Concept, Goals & Values
What are the MINT-Impulse?
The project MINT-Impulse an der Schule picks up on current and exciting STEM topics at TUM. Various chairs develop mobile workshops in which a lot of practical work is done. TUM instructors bring these workshops to schools in Upper Bavaria, Lower Bavaria, Swabia and the Upper Palatinate as MINT-Impulse. Together with the instructors, girls in small groups tinker, construct and discuss for a whole day. The target group is girls in grades 8-10 and later also in grades 6-7. The program is aimed at secondary schools and grammar schools in rural areas.
What are the goals of MINT-Impulse?
The MINT-Impulse school projects enable students of an entire grade to tinker and experiment in small groups without pressure to perform, and to deal with a current topic from the STEM field in a very practical way for a whole school day of six hours.
Parents often have to overcome certain hurdles to allow female students to participate in extracurricular STEM opportunities, such as finding opportunities, the logistics of getting there, or paying fees. This may put female students whose families find it difficult to overcome these hurdles at a disadvantage.

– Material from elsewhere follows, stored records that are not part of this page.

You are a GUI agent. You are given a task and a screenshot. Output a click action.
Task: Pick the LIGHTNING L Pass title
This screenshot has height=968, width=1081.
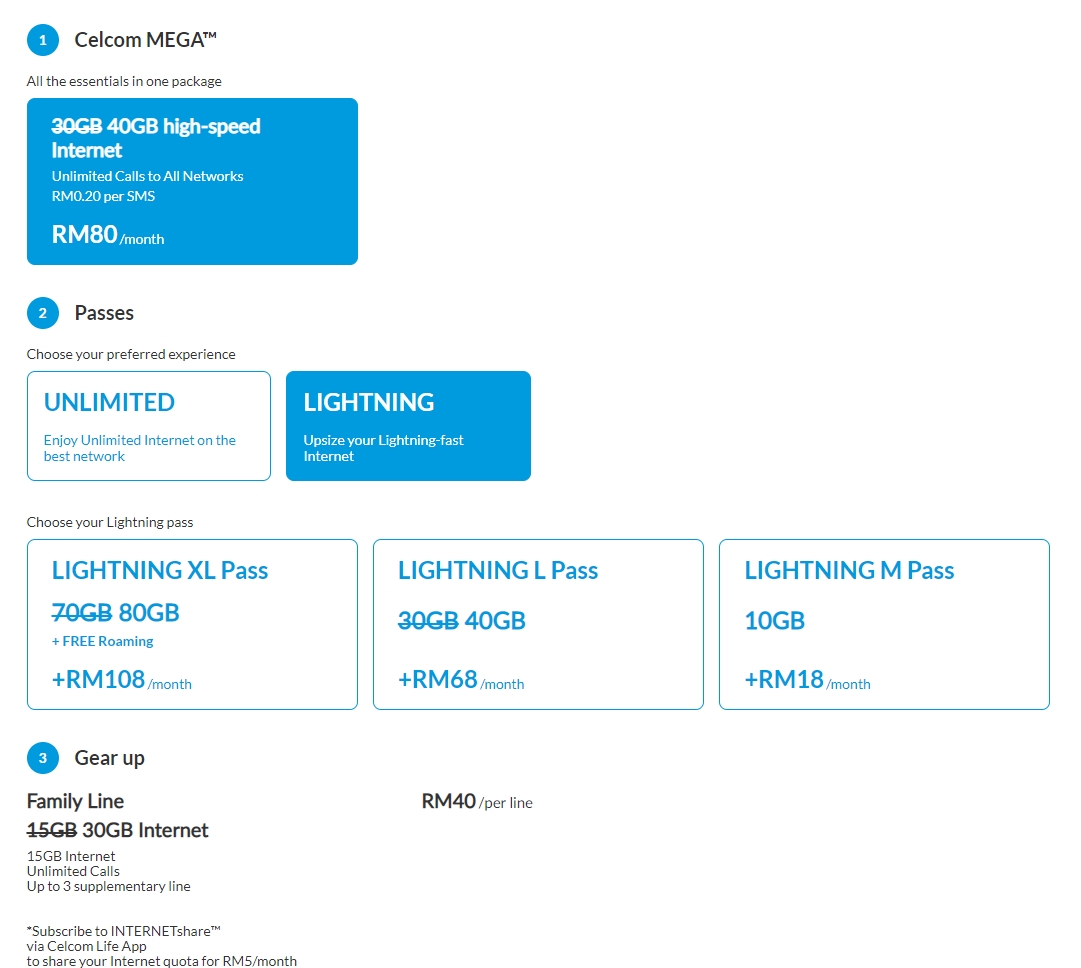(497, 571)

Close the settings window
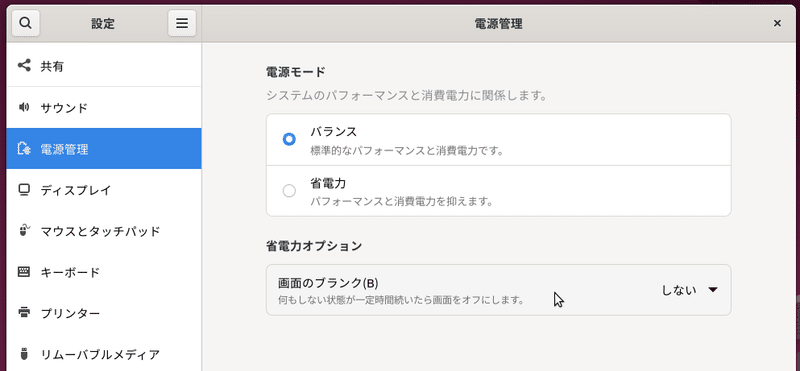coord(777,23)
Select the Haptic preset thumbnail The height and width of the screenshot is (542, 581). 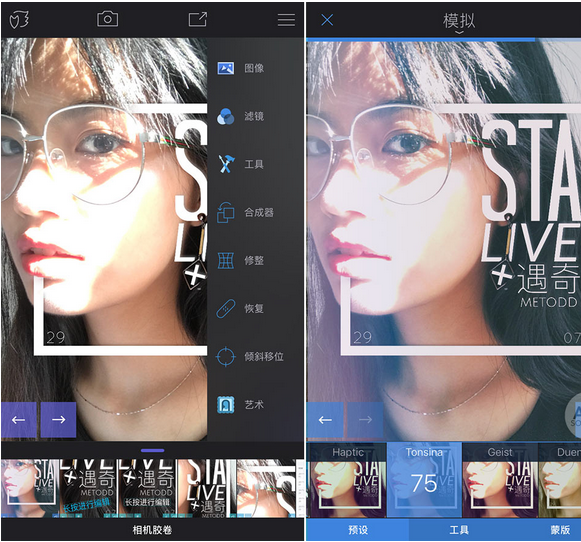coord(347,480)
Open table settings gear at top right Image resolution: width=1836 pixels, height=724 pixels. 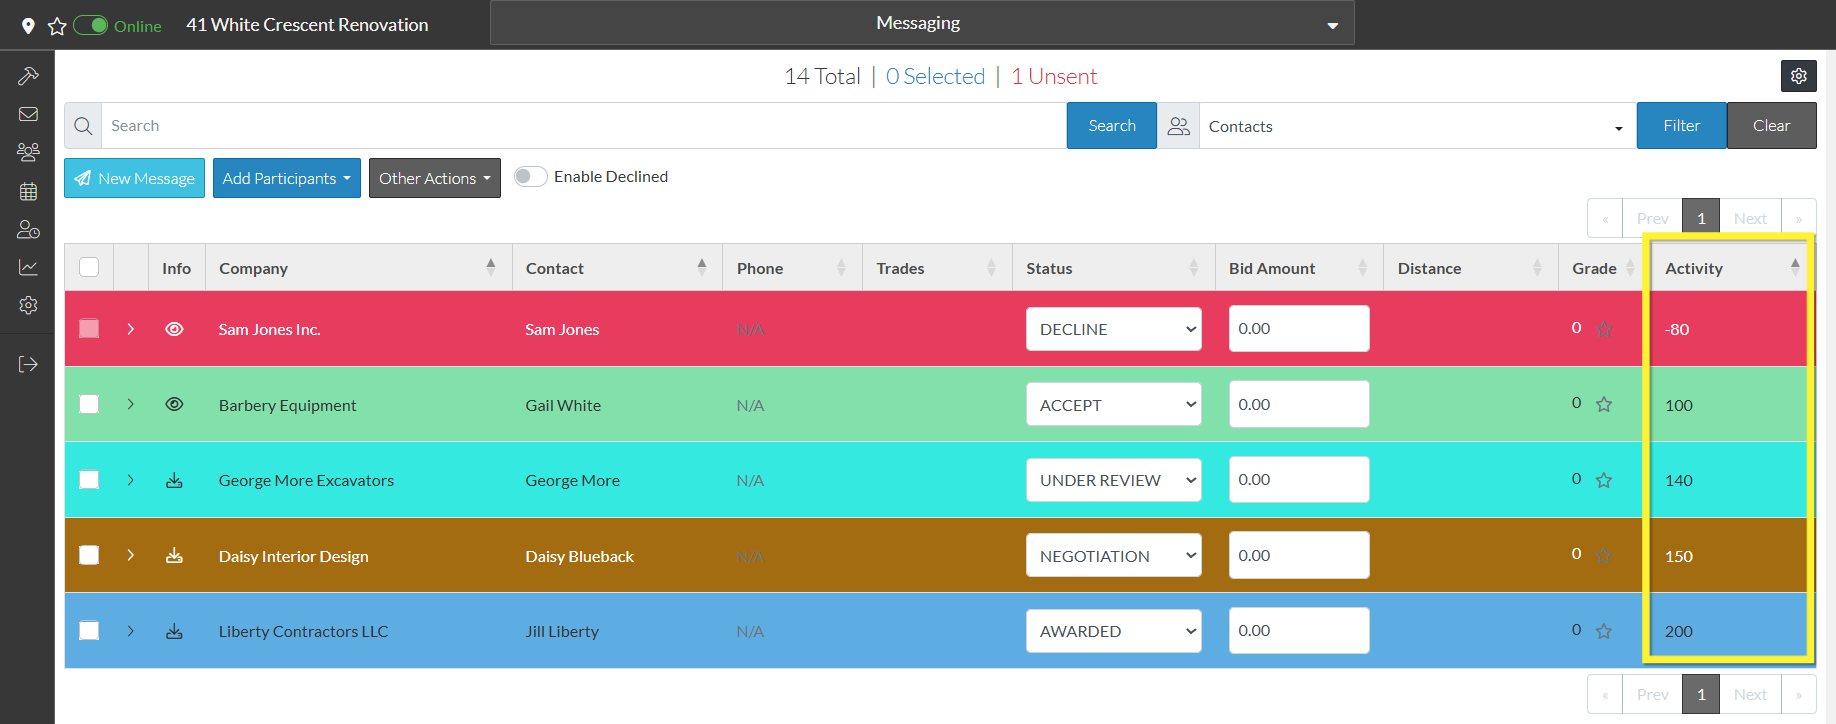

The MINT-Impulse projects are therefore aimed at all girls in the entire grade level. Participation is free of charge.
Trying things out and tinkering is a particularly good way to awaken interest and enthusiasm for a topic. Once the interest is there, the girls can pursue it in follow-up offerings, for example TUM Entdeckerinnen: MINT Erlenmos am der Uni or other extracurricular STEM offerings in the region.
MINT-Impulse aims to support female students in discovering, testing and further developing a new view of their own abilities in the fields of mathematics, computer science, natural sciences and technology. In this way, girls' self-confidence in these very skills can be strengthened.
During the MINT-Impulse school projects, female students have the opportunity to break down stereotypes in two ways:
- In their project leaders, the schoolgirls get to know young women who have chosen courses of study and careers in fields that are often attributed to males.
- The girls can try out areas they might not have come into contact with themselves, for example due to conventional socialization or overly critical self-assessment, without any pressure to perform.